Meyer Zu Horste Gerd, Wu Chuan, Wang Chao, Cong Le, Pawlak Mathias, Lee Youjin, Elyaman Wassim, Xiao Sheng, Regev Aviv, Kuchroo Vijay K
Evergrande Center for Immunologic Diseases, Harvard Medical School and Brigham and Women's Hospital, Boston, MA 02215, USA; Ann Romney Center for Neurologic Diseases, Harvard Medical School and Brigham and Women's Hospital, Boston, MA 02215, USA.
The Broad Institute of the Massachusetts Institute of Technology and Harvard, Cambridge, MA 02142, USA.
Cell Rep. 2016 Jul 12;16(2):392-404. doi: 10.1016/j.celrep.2016.05.088. Epub 2016 Jun 23.
Interleukin-17 (IL-17)-producing helper T cells (Th17 cells) play an important role in autoimmune diseases. However, not all Th17 cells induce tissue inflammation or autoimmunity. Th17 cells require IL-23 receptor (IL-23R) signaling to become pathogenic. The transcriptional mechanisms controlling the pathogenicity of Th17 cells and IL-23R expression are unknown. Here, we demonstrate that the canonical Notch signaling mediator RBPJ is a key driver of IL-23R expression. In the absence of RBPJ, Th17 cells fail to upregulate IL-23R, lack stability, and do not induce autoimmune tissue inflammation in vivo, whereas overexpression of IL-23R rescues this defect and promotes pathogenicity of RBPJ-deficient Th17 cells. RBPJ binds and trans-activates the Il23r promoter and induces IL-23R expression and represses anti-inflammatory IL-10 production in Th17 cells. We thus find that Notch signaling influences the development of pathogenic and non-pathogenic Th17 cells by reciprocally regulating IL-23R and IL-10 expression.

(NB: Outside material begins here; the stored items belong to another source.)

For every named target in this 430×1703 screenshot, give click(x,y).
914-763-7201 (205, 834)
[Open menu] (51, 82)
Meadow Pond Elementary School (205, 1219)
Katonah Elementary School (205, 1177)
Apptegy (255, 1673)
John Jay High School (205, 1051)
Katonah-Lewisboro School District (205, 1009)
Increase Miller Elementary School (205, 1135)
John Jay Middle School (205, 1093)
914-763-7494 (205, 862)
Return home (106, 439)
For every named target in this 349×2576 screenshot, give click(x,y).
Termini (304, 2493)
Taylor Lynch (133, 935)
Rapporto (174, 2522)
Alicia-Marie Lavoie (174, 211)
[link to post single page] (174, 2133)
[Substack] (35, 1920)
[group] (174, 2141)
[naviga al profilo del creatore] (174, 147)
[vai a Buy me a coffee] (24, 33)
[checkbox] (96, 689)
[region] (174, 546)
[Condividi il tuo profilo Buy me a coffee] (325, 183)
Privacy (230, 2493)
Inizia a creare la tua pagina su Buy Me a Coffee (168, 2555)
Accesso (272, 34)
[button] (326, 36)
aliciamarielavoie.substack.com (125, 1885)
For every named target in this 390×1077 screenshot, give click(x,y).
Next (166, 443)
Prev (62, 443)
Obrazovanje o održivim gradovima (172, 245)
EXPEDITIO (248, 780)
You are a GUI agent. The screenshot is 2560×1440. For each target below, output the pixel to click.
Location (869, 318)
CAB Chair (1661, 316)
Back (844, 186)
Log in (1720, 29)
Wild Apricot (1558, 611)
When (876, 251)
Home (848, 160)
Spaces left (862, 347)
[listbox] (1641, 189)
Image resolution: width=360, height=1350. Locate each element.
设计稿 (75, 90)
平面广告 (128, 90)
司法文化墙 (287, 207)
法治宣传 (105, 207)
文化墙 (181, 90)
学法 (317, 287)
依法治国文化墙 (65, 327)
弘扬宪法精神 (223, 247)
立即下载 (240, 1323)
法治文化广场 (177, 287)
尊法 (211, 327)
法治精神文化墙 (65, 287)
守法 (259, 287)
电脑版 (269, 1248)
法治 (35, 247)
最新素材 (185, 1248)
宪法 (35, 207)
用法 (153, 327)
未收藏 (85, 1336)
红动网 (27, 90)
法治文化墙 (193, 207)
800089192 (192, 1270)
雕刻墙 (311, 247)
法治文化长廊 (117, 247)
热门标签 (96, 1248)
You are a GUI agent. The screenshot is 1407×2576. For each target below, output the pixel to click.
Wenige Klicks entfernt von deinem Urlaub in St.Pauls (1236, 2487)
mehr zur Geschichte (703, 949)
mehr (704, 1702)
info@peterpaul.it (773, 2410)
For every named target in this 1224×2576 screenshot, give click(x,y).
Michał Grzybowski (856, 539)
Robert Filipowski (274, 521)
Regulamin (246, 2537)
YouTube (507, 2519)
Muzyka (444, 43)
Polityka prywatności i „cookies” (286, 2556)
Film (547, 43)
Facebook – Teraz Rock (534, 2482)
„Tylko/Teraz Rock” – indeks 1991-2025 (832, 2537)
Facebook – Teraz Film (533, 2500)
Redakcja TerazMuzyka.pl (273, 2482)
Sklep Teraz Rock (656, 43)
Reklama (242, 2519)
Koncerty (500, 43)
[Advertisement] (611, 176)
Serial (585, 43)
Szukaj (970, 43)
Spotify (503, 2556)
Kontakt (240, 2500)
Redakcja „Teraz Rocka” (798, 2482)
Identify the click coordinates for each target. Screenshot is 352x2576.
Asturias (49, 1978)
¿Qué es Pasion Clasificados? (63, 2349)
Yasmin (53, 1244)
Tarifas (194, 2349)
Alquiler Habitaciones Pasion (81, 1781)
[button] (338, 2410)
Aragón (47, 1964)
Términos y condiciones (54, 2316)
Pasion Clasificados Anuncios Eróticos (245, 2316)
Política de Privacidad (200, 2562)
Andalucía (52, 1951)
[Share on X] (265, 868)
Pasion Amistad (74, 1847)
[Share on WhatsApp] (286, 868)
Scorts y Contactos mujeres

产生白细胞介素-17(IL-17)的辅助性T细胞(Th17细胞)在自身免疫性疾病中起重要作用。然而,并非所有Th17细胞都会引发组织炎症或自身免疫。Th17细胞需要白细胞介素-23受体(IL-23R)信号传导才能致病。控制Th17细胞致病性和IL-23R表达的转录机制尚不清楚。在此,我们证明经典Notch信号传导介质RBPJ是IL-23R表达的关键驱动因素。在缺乏RBPJ的情况下,Th17细胞无法上调IL-23R,缺乏稳定性,并且在体内不会引发自身免疫组织炎症,而IL-23R的过表达可挽救此缺陷并促进RBPJ缺陷型Th17细胞的致病性。RBPJ结合并反式激活Il23r启动子,诱导IL-23R表达,并抑制Th17细胞中抗炎性IL-10的产生。因此,我们发现Notch信号通过相互调节IL-23R和IL-10的表达来影响致病性和非致病性Th17细胞的发育。